_Elenco dei compiti_
A: Secondo il testo sulla storia dell'asino, perché nel Medioevo l'asino veniva portato nelle chiese e fustigato davanti all'altare? Rispondi in una o due frasi.
B: Prosegui il testo sulla storia dell'asino da dove si ferma.

_Testo dell'esercizio_
··········

Sanihelp.it – L’antenato selvatico dell’asino, Equus Asinus Africanus, viveva probabilmente nel nord Africa, ma sicuramente già dai tempi antichi popolava la Siria, la Mesopotamia e la Persia e sono stati ritrovati in Egitto bassorilievi risalenti al 2500 a. C. che ritraggono allevamenti di asini.
Pare che i re ebrei cavalcassero solo asini, per gli egizi era una divinità occulta, mentre per i greci l’asino era l’identificazione del dio della sessualità e della lussuria.
Cleopatra e Poppea usavano il latte d’asina per fare bagni di bellezza e Plinio è stato l’autore di ricette per preparare pozioni e unguenti a base di cipolla, piante palustri e latte d’asina.
Durante il Medioevo invece, l’asino era visto come un animale negativo, infatti veniva portato nelle chiese e fustigato davanti all’altare perché incarnazione del demonio.
Durante il Rinascimento Francesco I in Francia, però, decantò le numerose virtù del latte d’asino che riuscirono a guarirlo da una lunga malattia.

··········

(Voci di dati memorizzate)
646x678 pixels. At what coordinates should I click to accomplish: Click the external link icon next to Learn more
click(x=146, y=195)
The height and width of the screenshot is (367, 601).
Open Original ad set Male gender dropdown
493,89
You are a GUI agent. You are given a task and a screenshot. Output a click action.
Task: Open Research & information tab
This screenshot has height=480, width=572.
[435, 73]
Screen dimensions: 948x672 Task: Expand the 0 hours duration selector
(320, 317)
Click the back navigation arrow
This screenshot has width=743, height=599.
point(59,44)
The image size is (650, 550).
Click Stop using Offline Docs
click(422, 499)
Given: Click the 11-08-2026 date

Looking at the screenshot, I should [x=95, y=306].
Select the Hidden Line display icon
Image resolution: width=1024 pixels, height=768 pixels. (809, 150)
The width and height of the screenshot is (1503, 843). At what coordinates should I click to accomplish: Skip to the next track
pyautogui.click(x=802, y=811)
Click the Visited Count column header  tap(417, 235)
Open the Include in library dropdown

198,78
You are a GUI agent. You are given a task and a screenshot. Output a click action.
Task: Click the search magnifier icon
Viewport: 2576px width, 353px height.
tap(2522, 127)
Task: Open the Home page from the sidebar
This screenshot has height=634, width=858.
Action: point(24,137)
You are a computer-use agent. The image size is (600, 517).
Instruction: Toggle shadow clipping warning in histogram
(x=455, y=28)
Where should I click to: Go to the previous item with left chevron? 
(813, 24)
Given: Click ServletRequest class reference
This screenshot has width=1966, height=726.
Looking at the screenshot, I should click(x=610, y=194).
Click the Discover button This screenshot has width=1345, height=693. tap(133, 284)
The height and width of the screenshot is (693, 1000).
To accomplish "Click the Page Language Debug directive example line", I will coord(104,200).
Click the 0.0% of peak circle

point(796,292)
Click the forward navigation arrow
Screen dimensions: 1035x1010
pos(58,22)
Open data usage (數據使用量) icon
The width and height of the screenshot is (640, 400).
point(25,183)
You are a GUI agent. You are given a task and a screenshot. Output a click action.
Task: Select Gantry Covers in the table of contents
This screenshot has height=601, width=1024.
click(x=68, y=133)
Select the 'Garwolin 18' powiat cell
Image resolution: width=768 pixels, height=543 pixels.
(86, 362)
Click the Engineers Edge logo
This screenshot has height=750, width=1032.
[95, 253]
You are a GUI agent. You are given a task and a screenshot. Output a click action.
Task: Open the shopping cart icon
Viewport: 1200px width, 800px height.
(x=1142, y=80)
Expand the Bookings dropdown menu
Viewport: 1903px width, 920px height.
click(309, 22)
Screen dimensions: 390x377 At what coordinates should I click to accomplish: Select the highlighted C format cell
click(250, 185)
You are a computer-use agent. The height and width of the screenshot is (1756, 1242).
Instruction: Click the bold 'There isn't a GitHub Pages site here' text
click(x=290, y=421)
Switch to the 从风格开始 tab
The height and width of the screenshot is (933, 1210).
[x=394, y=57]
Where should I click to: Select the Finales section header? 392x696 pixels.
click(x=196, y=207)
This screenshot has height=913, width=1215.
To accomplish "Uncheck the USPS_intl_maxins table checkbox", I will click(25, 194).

··········

_Elenco delle risposte_
A: Nel Medioevo l'asino era visto come un animale negativo, perché era considerato l'incarnazione del demonio.

B:
Nel XIX secolo il dottor Parrot dell’Hôpital des Enfantes Assistes fu il primo ad avvicinare i neonati direttamente al capezzolo dell’asina per allattarli, ma in assenza di balie, i neonati orfani o figli di donne senza latte sono stati sempre allattati con latte d’asina.
Secondo stime della FAO del 1997 nel mondo ci sono 44,3 milioni di asini: di questi solo una piccola quota si utilizzano per la produzione di latte, per l’onoterapia, come animali da compagnia per i cavalli, mentre la maggior parte si impiegano soprattutto nel lavoro dei campi.